** START Document segment **

It seems likely that Langley home prices has hit the tipping point. This doesn’t mean you don’t buy a home for your family if it’s within your reach, but it does mean that you’re buying it for shelter and not as a low-risk investment, and it also means you’re driving a hard bargain.
Langley condo prices more than doubled in the 3 years from 2015 to 2018 but never experienced a pause or downturn until last summer.
If you’re looking to buy or sell a Langley condo in the next three years, you’ll want to pay closer attention to recent trends. With fewer buyers in the market, sellers have begun to lower their expectations, and prices have dropped significantly since peaking in 2018.
Falling Langley condo prices are curious because they haven’t really dropped significantly in price since 2008 (the Global Financial Crisis) and, with political will, there is no theoretical limit to the number of condos that could be built in Langley because there’s plenty of underdeveloped land. The drops in Langley condo prices are good news for first-time home buyers.
Unfortunately, a first-time buyer earning $75,000 a year can only get a $320,000 mortgage so without $100,000 cash a run-of-the-mill Langley condo is beyond their reach. Prices would have to drop still more for first-time buyers to get into the market without a substantial gift from the “bank of mom and dad” to make up the difference.
Langley townhomes are following a similar trend to condos, peaking Spring a year ago and steadying in the past couple of months.
The markets for most homes in Langley are trending toward a position where buyers can negotiate discounts and incentives from sellers. This means more selection for home buyers, fewer bidding wars and less upward pressure on home prices.
Langley houses have been flirting with a balanced market since Spring of 2018.

** END Document segment **
** START Raw records **

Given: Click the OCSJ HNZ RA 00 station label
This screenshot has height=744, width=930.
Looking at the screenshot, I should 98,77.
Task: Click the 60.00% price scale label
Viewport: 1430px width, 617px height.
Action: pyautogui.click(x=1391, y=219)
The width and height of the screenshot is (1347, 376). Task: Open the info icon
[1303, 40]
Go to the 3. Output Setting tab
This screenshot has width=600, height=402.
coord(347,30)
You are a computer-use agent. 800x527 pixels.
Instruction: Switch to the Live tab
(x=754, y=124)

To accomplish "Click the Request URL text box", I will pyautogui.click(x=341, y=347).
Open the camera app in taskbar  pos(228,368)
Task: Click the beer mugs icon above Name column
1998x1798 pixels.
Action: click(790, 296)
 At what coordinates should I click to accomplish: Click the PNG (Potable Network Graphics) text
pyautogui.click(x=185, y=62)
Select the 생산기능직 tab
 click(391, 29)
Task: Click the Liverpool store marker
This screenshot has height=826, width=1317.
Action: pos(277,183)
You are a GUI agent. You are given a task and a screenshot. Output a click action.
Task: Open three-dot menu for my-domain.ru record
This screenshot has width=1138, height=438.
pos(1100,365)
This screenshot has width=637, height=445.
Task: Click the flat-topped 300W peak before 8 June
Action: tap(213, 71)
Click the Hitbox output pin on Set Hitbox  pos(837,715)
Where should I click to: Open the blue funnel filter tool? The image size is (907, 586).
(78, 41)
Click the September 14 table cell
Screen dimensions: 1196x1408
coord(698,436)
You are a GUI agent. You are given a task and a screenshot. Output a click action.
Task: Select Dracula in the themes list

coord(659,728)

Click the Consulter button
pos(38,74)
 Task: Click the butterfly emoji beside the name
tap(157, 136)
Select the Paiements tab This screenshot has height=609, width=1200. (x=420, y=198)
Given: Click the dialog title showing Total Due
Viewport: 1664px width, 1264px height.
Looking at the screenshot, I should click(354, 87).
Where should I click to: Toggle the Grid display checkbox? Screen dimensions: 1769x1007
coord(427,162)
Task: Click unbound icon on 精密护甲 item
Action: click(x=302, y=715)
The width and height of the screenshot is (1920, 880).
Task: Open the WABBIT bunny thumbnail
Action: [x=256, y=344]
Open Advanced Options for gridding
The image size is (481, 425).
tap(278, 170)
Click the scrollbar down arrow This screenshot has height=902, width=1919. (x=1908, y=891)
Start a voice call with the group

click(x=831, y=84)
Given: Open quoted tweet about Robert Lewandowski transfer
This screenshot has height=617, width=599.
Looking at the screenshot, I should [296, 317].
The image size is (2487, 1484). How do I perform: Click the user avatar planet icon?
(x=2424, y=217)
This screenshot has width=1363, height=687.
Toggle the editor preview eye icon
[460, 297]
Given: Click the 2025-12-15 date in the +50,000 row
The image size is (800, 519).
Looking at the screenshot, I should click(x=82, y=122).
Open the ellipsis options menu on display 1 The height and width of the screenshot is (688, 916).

** END Raw records **

• Set tasks:
#1 Answer these about the Langley home prices text:
(a) How much did Langley condo prices rise in the three years from 2015 to 2018?
(b) How large a mortgage can a first-time buyer earning $75,000 a year get?
(c) Since when have Langley houses been flirting with a balanced market?
#2 Please carry on the Langley home prices text from its last sentence.

• Results for each task:
#1
(a) They more than doubled.
(b) $320,000.
(c) Since Spring of 2018.

#2
The market for Langley townhomes has been slackening too but is still a seller’s market. That means sellers should be able to squeeze better offers from buyers. Prices steadied as supply of Langley townhomes dropped to 3 months.
The Langley condo market has historically been much tighter than the house and townhouse market, but it is has stalled in its path toward a balanced market. A balanced market is generally considered healthy, yet as soon as the condo market got close to balanced, prices began to drop. This implies there is a risk that current condo prices are not sustainable in a healthy balanced market. If new construction pushed condos into a full-blown balanced market it could lead to deep price discounts in late 2019 and 2020.
Different forecasters have different approaches. Some will only provide a provincial forecast, some a city one, while others forecast by type of dwelling within a city. The chart below depicts 6 forecasts from December 2017 to provide a broad picture of the market. These forecasts don’t differentiate between detached homes and apartments.
The most optimistic forecast called for 6% price growth while the most conservative expects no price appreciation at all. No one predicted prices would drop but in Langley house would drop by $45,000 from January 2018 to today, Townhomes finished the year up $15,000, and condos ended the year at break-even.
Looking forward to 2019, we see most forecasters expect prices to drop.
The brunt of 2019 price drops will likely be felt by higher priced properties (i.e., more expensive neighbourhoods and detached single family homes).
Given the forecasts, the current market weakness, and the increased downward price pressure, prices will likely remain flat or drop for the next few months. As well, homebuyers and homeowners shouldn’t expect much price appreciation between now and the end of 2020.
Look at Langley house sales (the busiest part of the Langley market) and you’ll see how the market has shrunk to a third of it’s 2015 activity levels. Fewer houses are now sold than Langley condos.
The worst hit house markets in the Lower Mainland include Richmond, the Vancouver Westside, and West Vancouver. We at Mortgage Sandbox interpret this to mean that foreign buyers and speculators are no longer placing money in the Metro Vancouver market. Scanning news outlets across Canada and reviewing realtor marketing materials, it becomes clear that any foreign money still coming to Canada seems to be directed toward Toronto, Ottawa and Montreal.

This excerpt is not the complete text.